The Contribution to the Health Sector
The de Soysas made a pioneering contribution towards the development of the health sector of the country. Most notable perhaps was the contribution towards infant-maternal care and the measures introduced to curb infant mortality.
The De Soysa Maternity Hospital was established as the Lying-In-Home in 1879. It is the oldest Maternity Home to have been gifted in Asia, a year after the first one that was built by the British Colonial Government in India and a year before another endowed by an Indian Maharaja.
Interestingly, one of the five original buildings had been a childhood home of Charles Henry de Soysa, the founder.
His ambition of treating both the native and European expectant mothers and babies together had been initially resisted by the hospital authorities, but was subsequently adopted.
The Country's infant-maternal health care record has been one of the best in Asia, if not the world.
Nearly half a century earlier, in the 1830's, Charles Henry de Soysa's father, the Ayurveda physician Jeronis de Soysa built up a reputation for treating immigrant Tamil labourers during the early years of the Ceylon coffee industry, when access to such medical care was largely unavailable. Much has been written about the plight of these labourung classes, with respect to their working conditions, social conditions placed upon them by society (both traditional and plantation) and the susceptibility to epidemics. The amount of lives saved by the physician is a matter known perhaps only to the Gods.
Babasingha Vedhamahathaya's clients included natives as well as European and he becomes a much appreciated figure in the Kandyan region for his medical acumen and charming personality, even by a famous 'outlaw' by the name of Saradiel.

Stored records
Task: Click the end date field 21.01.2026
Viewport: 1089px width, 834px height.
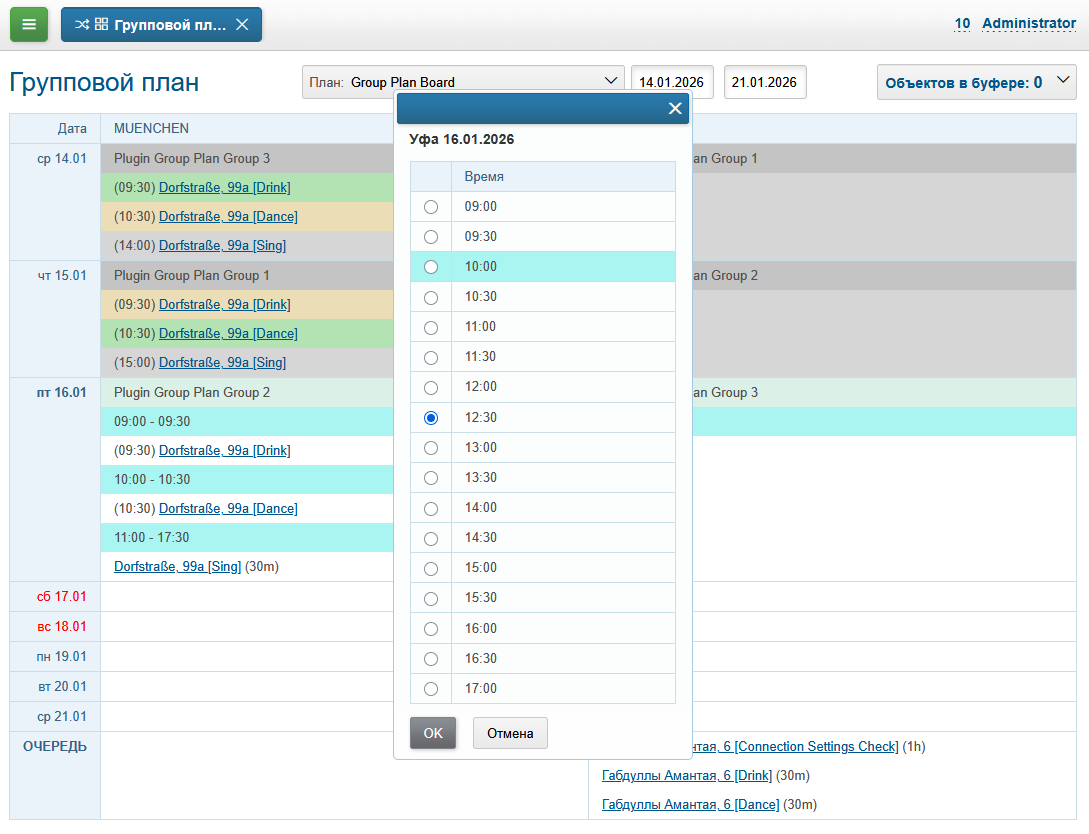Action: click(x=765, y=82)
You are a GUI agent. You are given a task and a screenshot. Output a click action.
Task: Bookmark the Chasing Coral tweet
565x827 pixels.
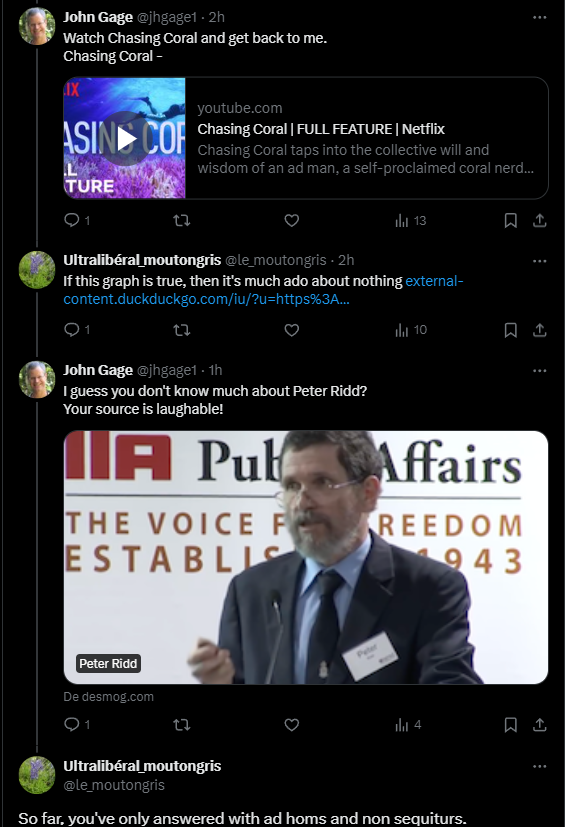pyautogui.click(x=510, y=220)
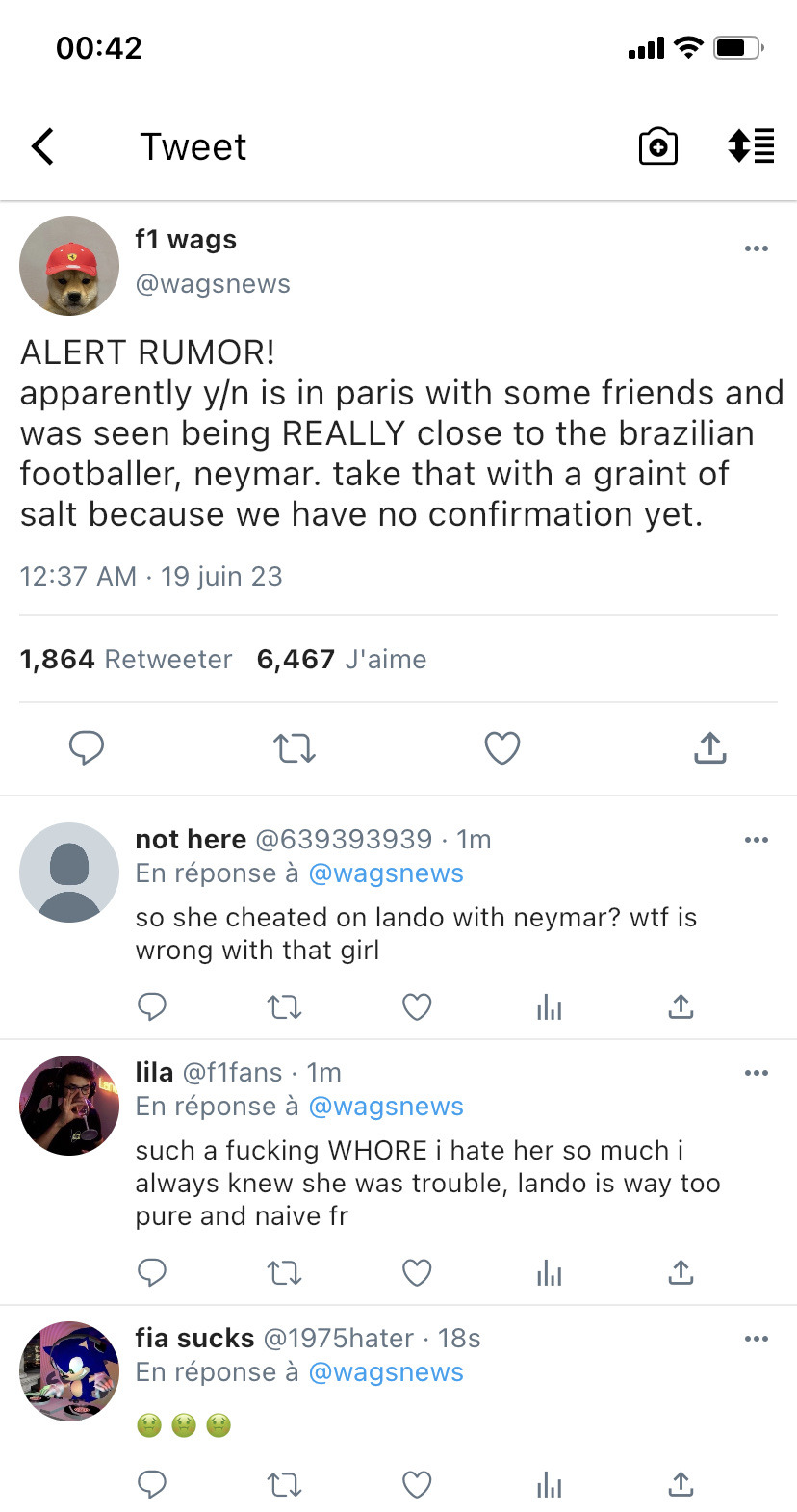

• [WHAT TO DO]:
#1 According to the text on the de Soysas' contribution to the health sector, what made Jeronis de Soysa's treatment of immigrant Tamil laborers in the 1830s stand out? Answer in one to three sentences.
#2 Reproduce the passage of the de Soysa health-sector text that opens with the words containing "The De Soysa Maternity" and closes with "an Indian Maharaja.".
#3 Go on with the text on the de Soysas' contribution to the health sector, starting after its last sentence.

• [OUTPUTS IN ORDER]:
#1 He treated them during the early years of the Ceylon coffee industry, when such medical care was largely unavailable to them. These laboring classes faced harsh working and social conditions and were susceptible to epidemics.

#2
The De Soysa Maternity Hospital was established as the Lying-In-Home in 1879. It is the oldest Maternity Home to have been gifted in Asia, a year after the first one that was built by the British Colonial Government in India and a year before another endowed by an Indian Maharaja.

#3
On his visit to the United Kingdom of Great Britain in 1886, Charles de Soysa gave liberally to 20 major hospitals including the Guys Hospital London, Great Ormond Street Children's Hospital, Seamen’s Hospital and the Royal Free Hospital
The Medical Research Institute of Sri Lanka was established as the Bacteriological Institute Colombo in 1897. Built and endowed by JWC de Soysa (Gate Mudaliyer), it has rendered an invaluable service to the nation in conducting scientific investigations of diseases.
The world-renowned Dr. Aldo Castellani was the long-term Director of the Bacteriological Institute (MRI) who conduced research in mycology and bacteriology, describing several new species of intestinal bacilli and invented the absorption test for the serological identification of closely allied organisms.
The family went on to build many more hospitals, including the Panadura, Moratuwa and Marawila hospitals and were prime benefactors of the Victoria Memorial Eye Hospital, Lady Ridgeway Hospital for Children, Ingiriya, Galle and Kandy hospitals.
Dr. HM Fernando was the first Consultant Physician to be appointed to the General Hospital Colombo. He was the founding Director of the Bacteriological Institute, Chemical Examiner to the Government, Superintendent of the De Soysa Maternity Home and Registrar of the Ceylon Medical College. He is credited for the observation that diabetes was more common among the affluent Ceylonese.
Dr. WH de Silva - Pioneer ophthalmologist was the first Senior Surgeon in charge of the Victoria Memorial Eye Hospital and was responsible for raising funds to establish that institution. He is known to have worked without a salary at the Eye Hospital Colombo.
Prof. CC de Silva was the first Professor of Paediatrics in Sri Lanka and the first Head of the Department of Paediatrics, University of Ceylon. He founded the Department of Paediatrics Colombo in 1960 and Peradeniya in 1964.
Dr. de Silva is also credited as the pioneer of clinical nutrition in Sri Lanka.